为什么 C++ 标准容器迭代器会忽略其底层容器的一些模板参数？

Question

Here is a specific example. In the code below, I would have expected a compilation error like "cannot assign value of type std::map< int, int, cmp >::iterator to variable of type std::map< int, int >::iterator". However, I am able to compile the code without any issues (g++ C++20 Wall).
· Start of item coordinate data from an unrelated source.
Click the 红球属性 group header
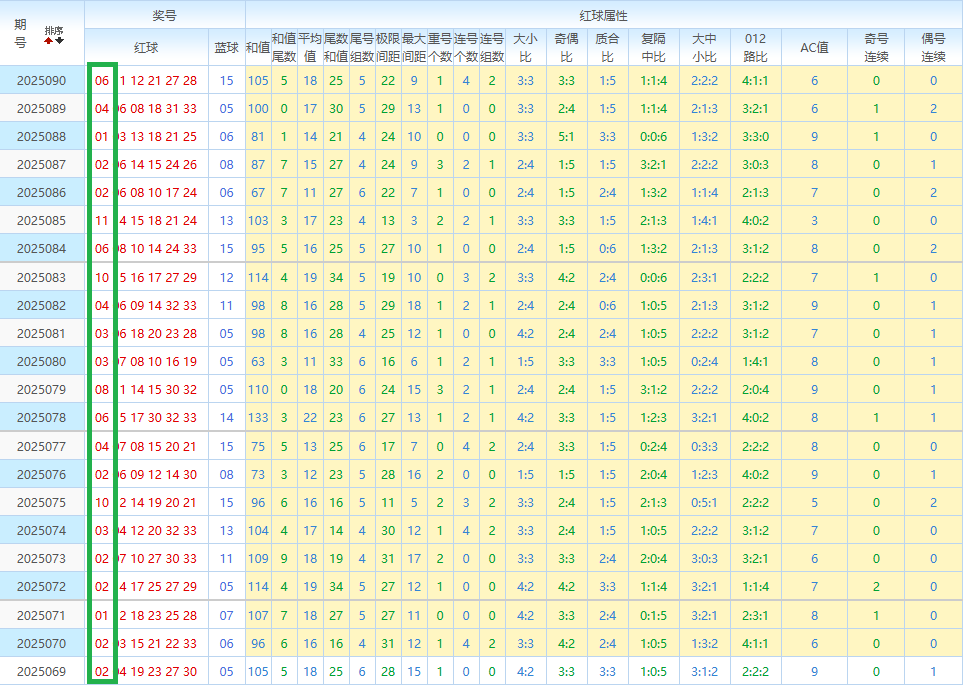point(603,15)
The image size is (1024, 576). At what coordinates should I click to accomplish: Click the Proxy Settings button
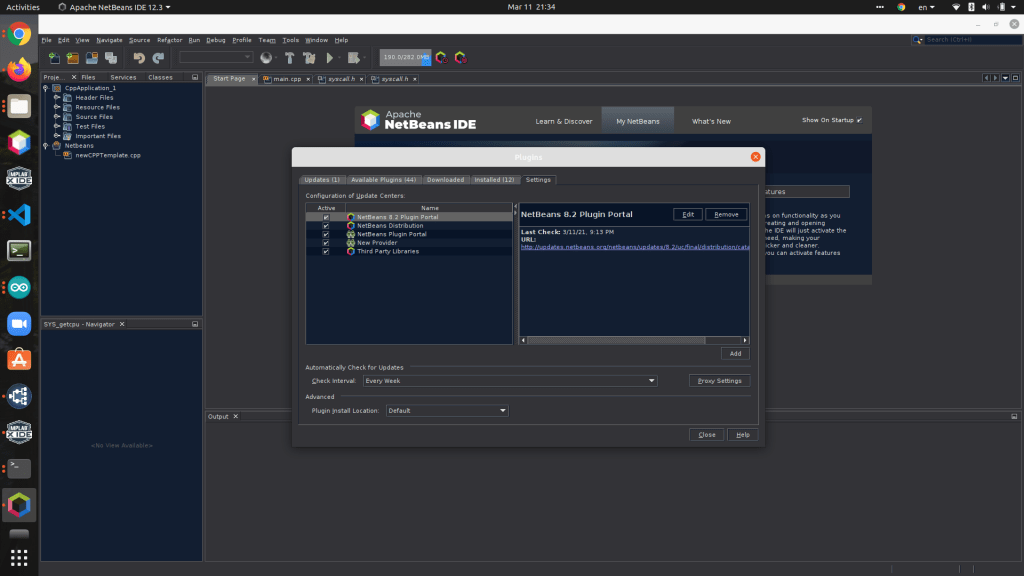click(719, 381)
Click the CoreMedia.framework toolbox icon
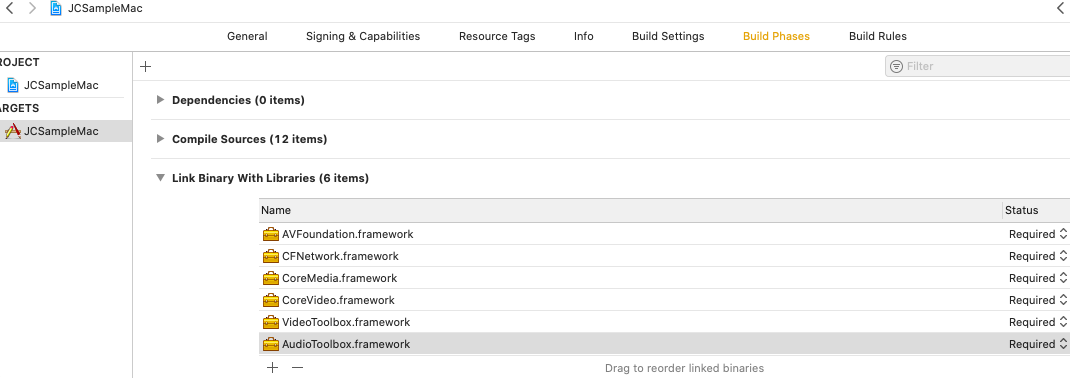This screenshot has height=378, width=1070. click(271, 278)
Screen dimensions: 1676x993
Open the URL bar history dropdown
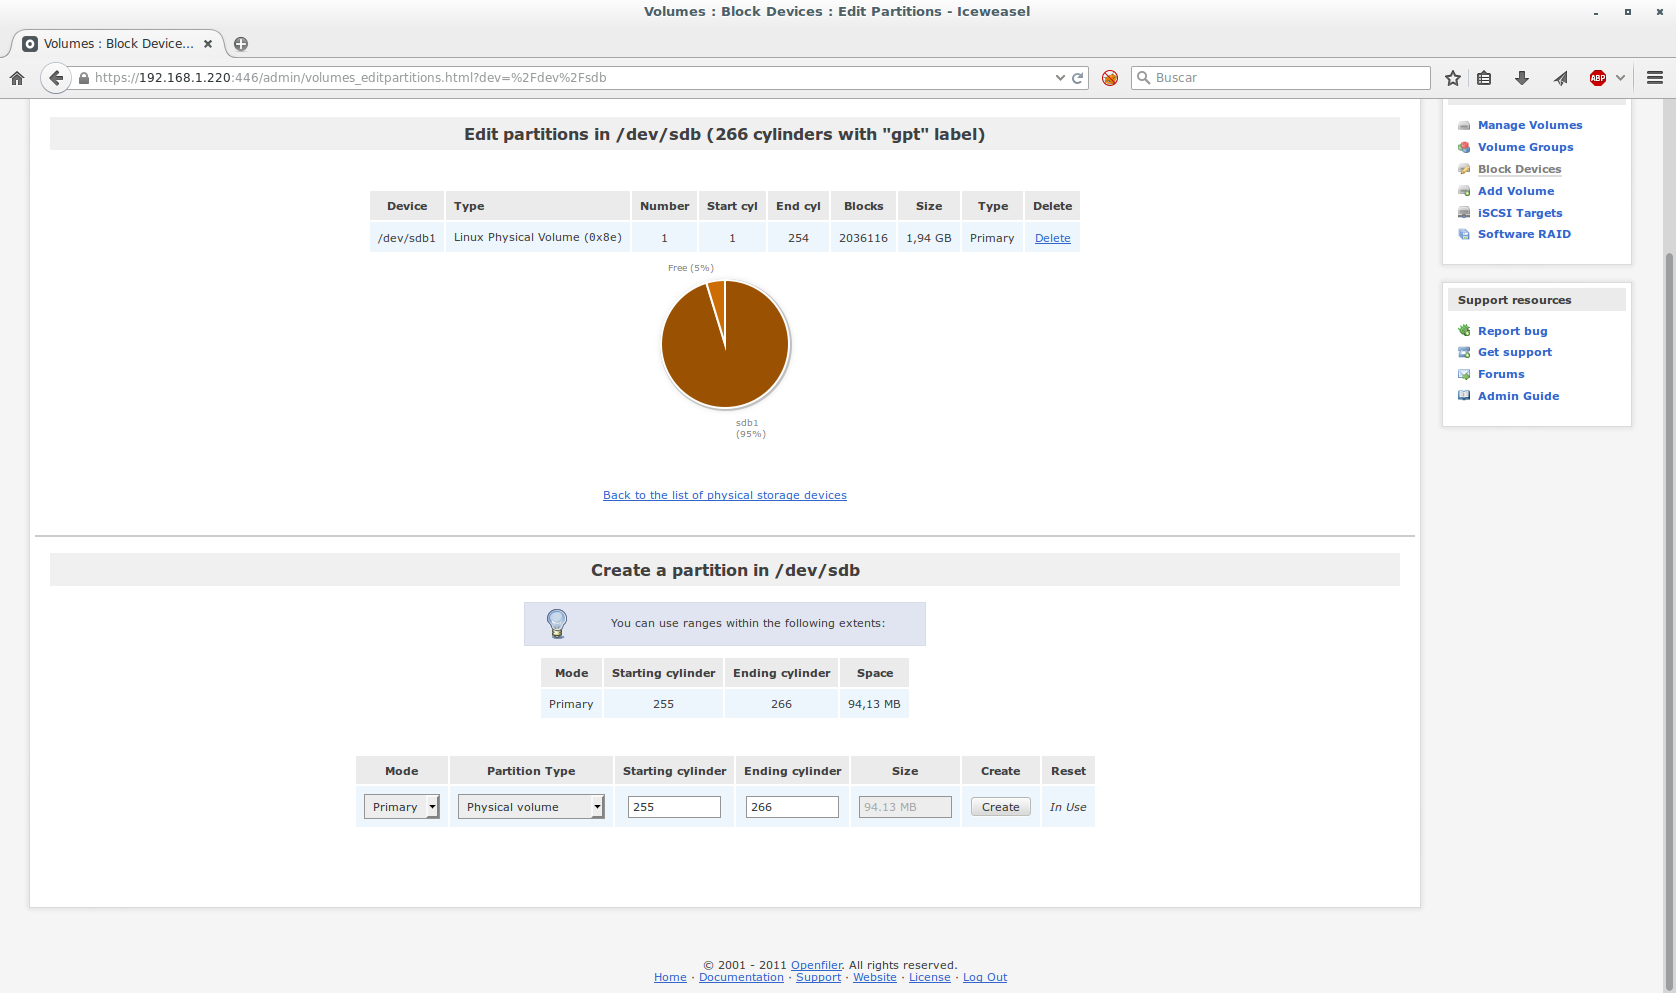point(1060,78)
Thanks for help.

#include <map>

struct cmp {
    bool operator()(const int a, const int b) const { return a > b; }
};

int main(int argc, char *argv[]) {

    std::map<int, int> m1;
    std::map<int, int>::iterator m1_it = m1.begin();

    std::map<int, int, cmp> m2;
    std::map<int, int, cmp>::iterator m2_it = m2.begin();

    // Why do these work?
    m1_it = m2.begin();
    m2_it = m1.begin();

    return 0;
}

Answer 1

Standard sets few constraints on iterator types and just impose some behaviours.

In particular:

• they don't have to be in namespace std . So T* might be a valid iterator for std::vector<T> .

• they don't have to have same template parameters than their container. For above example T* might be an iterator for std::vector<T, Allocator> for any Allocator .
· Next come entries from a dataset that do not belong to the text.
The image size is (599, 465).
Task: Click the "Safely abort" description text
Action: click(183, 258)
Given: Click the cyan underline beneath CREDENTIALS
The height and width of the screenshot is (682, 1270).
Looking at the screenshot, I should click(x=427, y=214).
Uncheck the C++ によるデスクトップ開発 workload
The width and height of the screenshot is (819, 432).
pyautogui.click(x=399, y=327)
Whereas, indeed, it is less type safe, less template parameter allows less instantiations (faster compilation, less generated similar code, ...).

Notice that your code might not compile for compilers/libraries which uses all template parameters for their iterators.

Answer 2

One practical reason is that this might lead to smaller executables. Your two map types can share one iterator type, so all the iterator functions are also shared.